Extrait du texte -
════════

Cass. 3e civ., 20 avril 2023, n° 21-24.848

COUR DE CASSATION

Arrêt

Cassation

COMPOSITION DE LA JURIDICTION

Président :

Mme Teiller

Avocats :

SARL Boré, Salve de Bruneton et Mégret, SCP Rocheteau, Uzan-Sarano et Goulet

Aix-en-Provence, du 30 sept. 2021

30 septembre 2021

 

1. Selon l'arrêt attaqué (Aix-en-Provence, 30 septembre 2021) et les productions, le 26 janvier 2012, la société civile immobilière CLM Invest (la SCI) a donné à bail commercial à la société Châteaudis (la locataire) des locaux à usage de supermarché dépendant d'un centre commercial.

 

2. Une ordonnance du 10 juillet 2014 a désigné, en référé, un expert aux fins d'examen de divers désordres affectant le centre commercial.

 

3. Le 22 novembre 2016, la locataire a assigné la SCI en indemnisation de préjudices consécutifs aux manquements contractuels imputés à celle-ci.

 

4. Un jugement du 25 juillet 2017 ayant placé la locataire en liquidation judiciaire, la société Les Mandataires, agissant en qualité de liquidateur, a repris l'instance.

════════

Objet de l'exercice -
Extrayez l'arrêt en entier, mot pour mot, sans rien y modifier. Fondez-vous uniquement sur l'arrêt.

════════

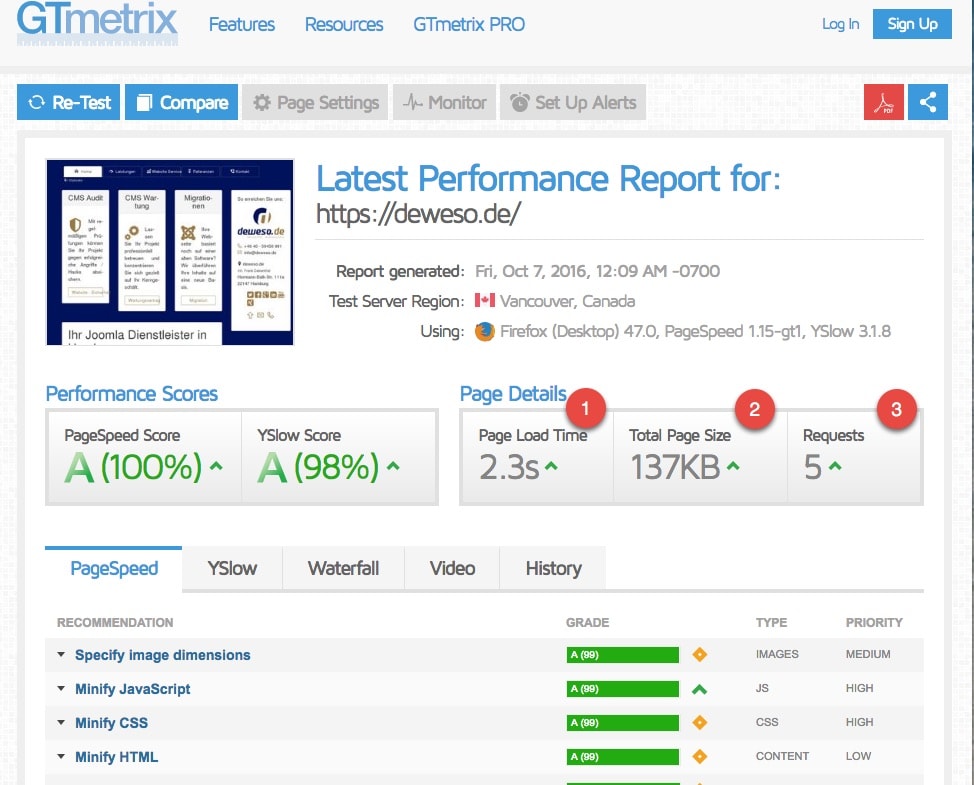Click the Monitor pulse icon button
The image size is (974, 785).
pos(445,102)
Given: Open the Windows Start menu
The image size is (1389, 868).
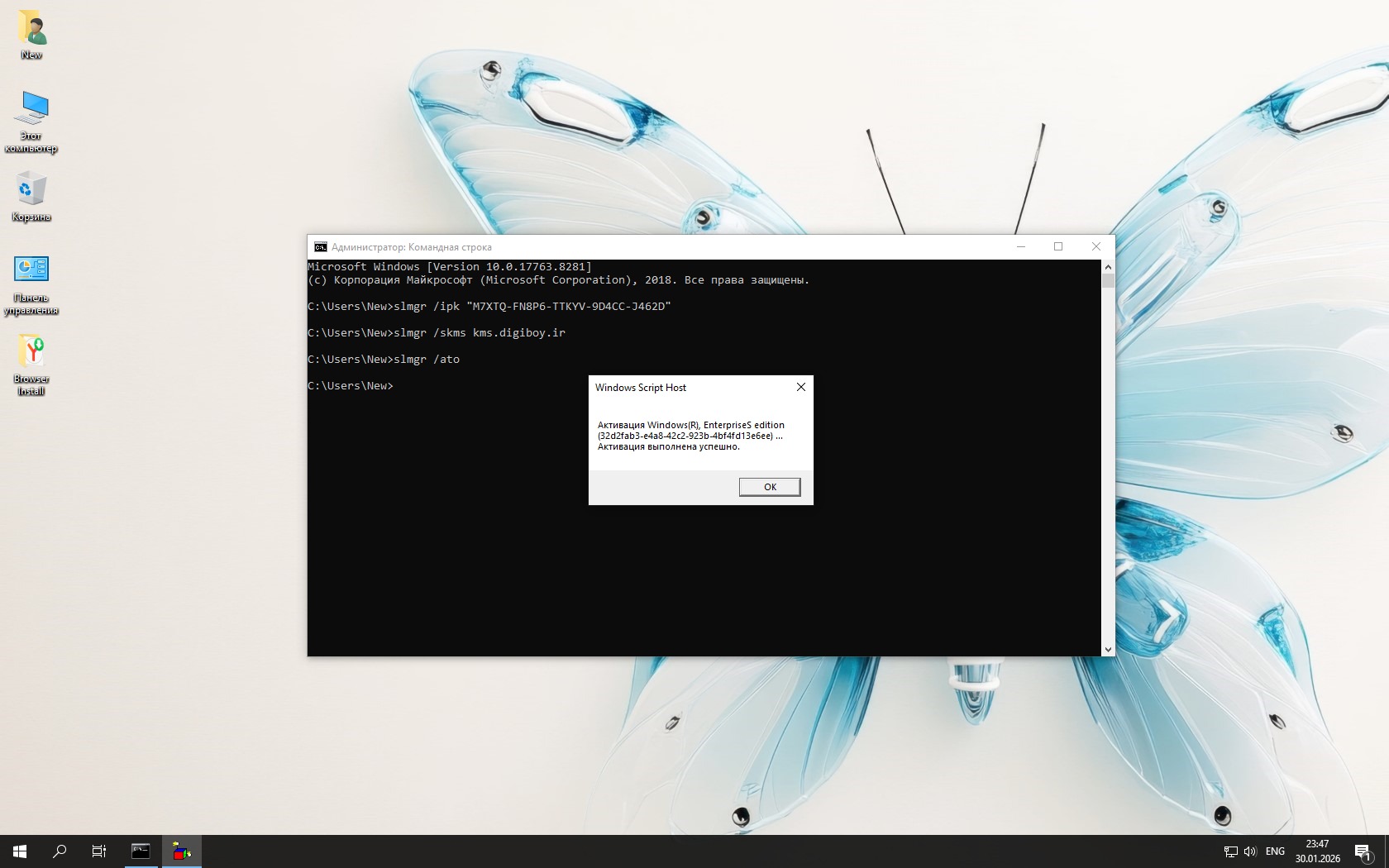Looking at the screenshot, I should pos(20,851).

════════

Problème résolu -
Cass. 3e civ., 20 avril 2023, n° 21-24.848

COUR DE CASSATION

Arrêt

Cassation

COMPOSITION DE LA JURIDICTION

Président :

Mme Teiller

Avocats :

SARL Boré, Salve de Bruneton et Mégret, SCP Rocheteau, Uzan-Sarano et Goulet

Aix-en-Provence, du 30 sept. 2021

30 septembre 2021

 

1. Selon l'arrêt attaqué (Aix-en-Provence, 30 septembre 2021) et les productions, le 26 janvier 2012, la société civile immobilière CLM Invest (la SCI) a donné à bail commercial à la société Châteaudis (la locataire) des locaux à usage de supermarché dépendant d'un centre commercial.

 

2. Une ordonnance du 10 juillet 2014 a désigné, en référé, un expert aux fins d'examen de divers désordres affectant le centre commercial.

 

3. Le 22 novembre 2016, la locataire a assigné la SCI en indemnisation de préjudices consécutifs aux manquements contractuels imputés à celle-ci.

 

4. Un jugement du 25 juillet 2017 ayant placé la locataire en liquidation judiciaire, la société Les Mandataires, agissant en qualité de liquidateur, a repris l'instance.